| WHAT YOU SHOULD DO |
Search the data below for the word "icon" and report how many lines contain it. Nothing but the number is needed.
+++
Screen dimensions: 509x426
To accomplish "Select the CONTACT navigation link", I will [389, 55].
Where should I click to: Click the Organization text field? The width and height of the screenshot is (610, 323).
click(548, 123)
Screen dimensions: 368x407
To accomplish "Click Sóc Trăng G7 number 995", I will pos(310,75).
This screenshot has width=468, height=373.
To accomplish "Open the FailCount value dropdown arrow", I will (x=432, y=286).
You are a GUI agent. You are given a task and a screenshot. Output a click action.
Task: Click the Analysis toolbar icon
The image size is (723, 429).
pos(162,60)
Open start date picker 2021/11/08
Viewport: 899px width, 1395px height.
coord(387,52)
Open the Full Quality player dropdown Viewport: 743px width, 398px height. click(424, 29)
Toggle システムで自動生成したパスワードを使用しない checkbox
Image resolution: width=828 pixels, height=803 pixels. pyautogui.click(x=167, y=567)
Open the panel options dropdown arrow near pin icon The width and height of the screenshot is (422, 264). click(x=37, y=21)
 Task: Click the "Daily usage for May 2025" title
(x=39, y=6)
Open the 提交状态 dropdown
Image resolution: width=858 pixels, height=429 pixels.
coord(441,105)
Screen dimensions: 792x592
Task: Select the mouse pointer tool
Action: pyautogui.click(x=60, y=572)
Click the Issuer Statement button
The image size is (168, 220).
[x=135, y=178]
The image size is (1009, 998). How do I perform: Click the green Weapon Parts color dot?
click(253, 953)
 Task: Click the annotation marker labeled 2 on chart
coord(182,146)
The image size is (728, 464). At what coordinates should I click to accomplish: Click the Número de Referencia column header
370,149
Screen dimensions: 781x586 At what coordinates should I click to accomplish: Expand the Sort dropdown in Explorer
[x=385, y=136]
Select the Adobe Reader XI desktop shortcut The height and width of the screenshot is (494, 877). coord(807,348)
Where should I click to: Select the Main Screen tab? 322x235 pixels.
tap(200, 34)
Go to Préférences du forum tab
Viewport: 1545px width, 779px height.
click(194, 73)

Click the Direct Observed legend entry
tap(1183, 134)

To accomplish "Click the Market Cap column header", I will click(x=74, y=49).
+++
| RESPONSE TO THE EXERCISE |
2